KEY TAKEAWAYS
- The study aimed to investigate the role of HHLA2 in the tumor microenvironment of LSCC and its potential as a prognostic biomarker.
- Researchers found HHLA2 to be a superior prognostic biomarker for OS in LSCC, outperforming other immune checkpoints.
HHLA2 (human endogenous retrovirus-H long terminal repeat-associating protein 2) is a recently identified member of the B7 immune checkpoint family, known for its limited expression in normal tissues but significant overexpression in various cancers. Its precise function and interaction with immune cells, particularly in laryngeal squamous cell carcinoma (LSCC), remain poorly understood.
Wenjing Li and the team aimed to clarify the biological significance of HHLA2 in the LSCC tumor microenvironment and explore its clinical relevance and functional roles in LSCC pathogenesis.
They performed an inclusive analysis using multiplexed immunohistochemistry on tissue microarrays from patients with LSCC (n = 72).
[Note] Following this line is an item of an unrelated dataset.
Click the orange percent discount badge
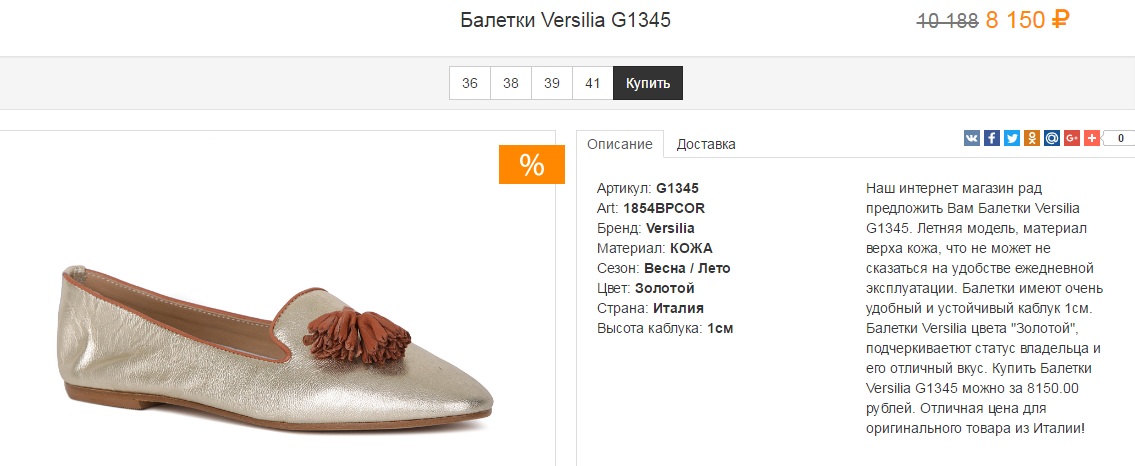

The study assessed the expression levels of HHLA2 and evaluated the density and spatial distribution of M1 macrophages (CD68+HLA-DR+CD163–), CTLA-4+Treg cells (CTLA-4+CD4+FoxP3+), CTLA-4+Tcon cells (CTLA-4+CD4+FoxP3–), exhausted CD8+T cells, and terminally exhausted CD8+T cells in LSCC tissues.
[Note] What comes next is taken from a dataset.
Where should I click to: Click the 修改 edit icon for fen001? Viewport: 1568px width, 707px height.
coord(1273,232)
Survival analysis was conducted to determine the prognostic significance of HHLA2 and these immune checkpoints or immune cell populations, using COX regression analysis to identify independent prognostic factors.
About the results, Kaplan-Meier (K-M) survival curves demonstrated a significant association between HHLA2 expression and overall survival (OS) in LSCC. Higher HHLA2 levels were correlated with diminished patient survival, suggesting its potential as a prognostic marker (HR: 3.230, 95% CI 0.9205-11.34, P = 0.0067).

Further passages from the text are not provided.